In Minnesota, the Metro Gang Strike Force, which is composed of officers from a number of police agencies, seized cash, cars, electronics and jewelry from people who were never charged with a crime. The disclosure of those abuses in 2009 led to a settlement of $840,000 awarded to 96 victims targeted by the Strike Force. It also created a push in the legislature to reform the state’s civil forfeiture laws, which led to the passage of SF 874 – a bill that requires a criminal conviction or admission of criminal conduct before forfeiture can take place. Further, the legislation placed the burden of proof on the government; under prior law, property owners had to prove their property was not used in or obtained with the proceeds of a crime. SF 874 essentially eliminated civil forfeiture by local law enforcement agencies in Minnesota.
“No one acquitted in criminal court should lose his property in civil court,” said Lee McGrath, executive director of the Minnesota chapter of the Institute for Justice. “This change makes Minnesota’s law consistent with the great American presumption that a person and his property are innocent until proven guilty.”
SF 874 faced stiff opposition from law enforcement officials and was on hold in the legislature until the Minneapolis Star Tribune called the foot-dragging by state lawmakers an “outrage.” The bill then mustered broad bi-partisan support and passed; the reforms went into effect on August 1, 2014.

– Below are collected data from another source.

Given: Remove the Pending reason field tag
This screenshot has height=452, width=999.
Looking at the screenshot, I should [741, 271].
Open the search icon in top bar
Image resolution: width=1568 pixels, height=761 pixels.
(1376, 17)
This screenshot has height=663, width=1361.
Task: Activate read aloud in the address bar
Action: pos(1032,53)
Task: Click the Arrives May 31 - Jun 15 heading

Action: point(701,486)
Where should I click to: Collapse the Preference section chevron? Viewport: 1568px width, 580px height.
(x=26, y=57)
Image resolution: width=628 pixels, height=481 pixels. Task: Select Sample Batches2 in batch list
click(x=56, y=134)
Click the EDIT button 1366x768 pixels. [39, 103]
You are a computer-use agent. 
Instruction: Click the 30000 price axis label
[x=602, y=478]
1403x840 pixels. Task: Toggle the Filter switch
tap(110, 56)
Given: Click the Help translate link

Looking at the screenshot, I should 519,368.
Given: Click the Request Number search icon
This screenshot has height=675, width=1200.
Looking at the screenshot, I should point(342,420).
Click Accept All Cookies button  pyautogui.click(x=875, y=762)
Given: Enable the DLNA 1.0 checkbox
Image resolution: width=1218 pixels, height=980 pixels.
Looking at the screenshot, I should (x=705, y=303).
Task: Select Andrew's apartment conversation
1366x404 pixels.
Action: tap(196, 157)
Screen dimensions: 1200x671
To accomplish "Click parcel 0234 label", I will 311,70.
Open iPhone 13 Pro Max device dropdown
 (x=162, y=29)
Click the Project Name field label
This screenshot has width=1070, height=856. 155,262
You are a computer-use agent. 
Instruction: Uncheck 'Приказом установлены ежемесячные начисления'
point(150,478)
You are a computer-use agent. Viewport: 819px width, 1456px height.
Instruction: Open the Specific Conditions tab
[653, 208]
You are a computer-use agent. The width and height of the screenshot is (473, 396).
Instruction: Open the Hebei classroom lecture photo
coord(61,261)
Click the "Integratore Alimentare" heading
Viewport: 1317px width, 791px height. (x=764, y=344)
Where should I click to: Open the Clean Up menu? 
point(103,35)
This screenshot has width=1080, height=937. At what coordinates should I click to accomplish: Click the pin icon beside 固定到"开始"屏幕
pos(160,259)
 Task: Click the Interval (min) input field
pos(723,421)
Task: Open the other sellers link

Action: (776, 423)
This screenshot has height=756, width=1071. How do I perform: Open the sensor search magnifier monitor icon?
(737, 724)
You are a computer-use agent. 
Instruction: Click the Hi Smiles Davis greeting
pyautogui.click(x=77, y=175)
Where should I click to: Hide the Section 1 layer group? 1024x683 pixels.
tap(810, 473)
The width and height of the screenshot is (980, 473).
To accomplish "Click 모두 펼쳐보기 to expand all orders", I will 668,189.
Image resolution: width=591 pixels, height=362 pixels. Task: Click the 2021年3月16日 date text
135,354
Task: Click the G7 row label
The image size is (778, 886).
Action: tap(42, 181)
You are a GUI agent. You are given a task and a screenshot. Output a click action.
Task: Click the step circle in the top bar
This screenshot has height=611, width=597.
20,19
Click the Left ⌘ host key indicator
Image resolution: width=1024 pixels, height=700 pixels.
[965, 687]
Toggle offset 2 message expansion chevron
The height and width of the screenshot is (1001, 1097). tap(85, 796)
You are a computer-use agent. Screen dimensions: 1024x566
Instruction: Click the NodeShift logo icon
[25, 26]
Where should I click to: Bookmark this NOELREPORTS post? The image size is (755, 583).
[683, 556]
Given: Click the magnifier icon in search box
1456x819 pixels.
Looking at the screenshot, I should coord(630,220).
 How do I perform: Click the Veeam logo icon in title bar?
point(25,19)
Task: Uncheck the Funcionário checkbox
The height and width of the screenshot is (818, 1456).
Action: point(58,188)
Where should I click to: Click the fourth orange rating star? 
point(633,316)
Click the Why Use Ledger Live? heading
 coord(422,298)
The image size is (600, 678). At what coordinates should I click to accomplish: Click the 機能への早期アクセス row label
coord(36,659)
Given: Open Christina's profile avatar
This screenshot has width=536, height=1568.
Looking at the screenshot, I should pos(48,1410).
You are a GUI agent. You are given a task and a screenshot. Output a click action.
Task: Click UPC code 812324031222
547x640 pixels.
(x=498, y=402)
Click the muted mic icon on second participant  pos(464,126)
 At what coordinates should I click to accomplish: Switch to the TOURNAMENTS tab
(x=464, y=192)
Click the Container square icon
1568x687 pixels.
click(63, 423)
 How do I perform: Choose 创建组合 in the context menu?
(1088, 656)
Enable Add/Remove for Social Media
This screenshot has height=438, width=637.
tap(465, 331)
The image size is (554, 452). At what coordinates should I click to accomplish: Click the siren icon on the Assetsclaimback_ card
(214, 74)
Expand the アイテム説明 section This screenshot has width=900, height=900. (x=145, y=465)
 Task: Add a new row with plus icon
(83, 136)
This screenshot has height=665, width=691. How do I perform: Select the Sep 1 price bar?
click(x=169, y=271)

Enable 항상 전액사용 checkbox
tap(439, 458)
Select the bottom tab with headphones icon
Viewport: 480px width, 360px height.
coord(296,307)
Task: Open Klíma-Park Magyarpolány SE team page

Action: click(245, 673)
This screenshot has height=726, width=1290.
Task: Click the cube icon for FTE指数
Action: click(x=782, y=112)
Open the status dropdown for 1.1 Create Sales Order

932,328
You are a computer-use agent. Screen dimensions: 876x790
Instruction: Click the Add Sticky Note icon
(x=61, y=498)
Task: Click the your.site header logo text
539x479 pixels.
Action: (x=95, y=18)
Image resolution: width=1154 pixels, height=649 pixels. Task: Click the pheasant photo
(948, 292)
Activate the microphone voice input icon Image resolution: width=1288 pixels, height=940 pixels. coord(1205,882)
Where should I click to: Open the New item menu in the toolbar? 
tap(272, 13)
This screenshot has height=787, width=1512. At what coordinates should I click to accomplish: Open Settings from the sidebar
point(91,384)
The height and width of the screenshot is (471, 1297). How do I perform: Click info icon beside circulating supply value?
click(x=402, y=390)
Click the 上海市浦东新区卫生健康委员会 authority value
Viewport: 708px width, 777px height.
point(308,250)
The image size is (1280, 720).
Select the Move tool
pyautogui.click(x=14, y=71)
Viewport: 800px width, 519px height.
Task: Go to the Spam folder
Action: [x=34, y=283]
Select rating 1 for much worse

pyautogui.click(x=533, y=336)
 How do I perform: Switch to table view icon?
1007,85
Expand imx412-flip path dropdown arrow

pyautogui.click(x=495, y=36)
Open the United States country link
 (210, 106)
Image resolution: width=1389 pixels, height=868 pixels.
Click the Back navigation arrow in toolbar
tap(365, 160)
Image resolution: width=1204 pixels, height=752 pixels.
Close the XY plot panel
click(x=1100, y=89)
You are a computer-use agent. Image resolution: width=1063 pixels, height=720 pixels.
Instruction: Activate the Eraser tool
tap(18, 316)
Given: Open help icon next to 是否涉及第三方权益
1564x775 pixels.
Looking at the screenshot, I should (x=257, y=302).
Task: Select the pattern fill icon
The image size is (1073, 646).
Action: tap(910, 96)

The average value of property seized in Minnesota prior to SF 874 was $1,250. Only 4% of forfeitures exceeded $5,000, and in one case police seized a nylon bag valued at just $22. Due to the low value of seizures and high cost of fighting civil forfeiture, less than 5% of Minnesota forfeiture cases were contested by property owners.
In Tennessee, where law enforcement agencies can keep 100% of seized assets, state Rep. Barrett Rich, a former state trooper, introduced a bill to require a warrant before assets are forfeited. That version did not pass, but an amended bill with more modest reforms did. The legislation gave property owners the right to an immediate hearing before a judge, whereas previously they had to wait up to a year for a hearing.
Civil forfeiture reform in Tennessee was driven by a series of high-profile investigative reports by Nashville TV NewsChannel 5 journalist Phil Williams. Not only did Williams report on cash being taken from innocent motorists under false pretexts, he also investigated whether cars were being intercepted more often when they were inbound into a metropolitan area and presumably carrying drugs, or outbound and presumably carrying cash from the drug sales. His research found that a driver was much more likely to be stopped leaving rather than entering city areas. Thus, there was an inference that police were more interested in intercepting and seizing money from drug sales than stopping drug trafficking.
After passing a bill that made it easier for police to seize property through civil forfeiture in 2013, the Utah legislature reversed course a bit, unanimously approving a 2014 reform bill. Among other things, that legislation, SB 256, reinstated a ban on using the federal equitable sharing program to circumvent state due process protections. It also reinstated a 75-day deadline for prosecutors to file forfeiture actions; if they missed the deadline, the property would be returned to its owner.
In New Mexico, bipartisan legislation passed in 2015, HB 560, significantly reformed that state’s civil forfeiture laws. The reforms required a criminal conviction as a prerequisite to asset forfeiture, and seized funds now go to the state’s general fund rather than law enforcement agencies. Further, limitations on local and state agency participation in the federal equitable sharing program were implemented. The legislation had been pushed by ACLU-New Mexico, the Rio Grande Foundation, the New Mexico Drug Policy Alliance and the Institute for Justice.
“For years police could seize people’s cash, cars, and houses without even accusing anyone of a crime,” said ACLU-New Mexico executive director Peter Simonson. “Today, we have ended this unfair practice in New Mexico and replaced it with a model that is just and constitutional.”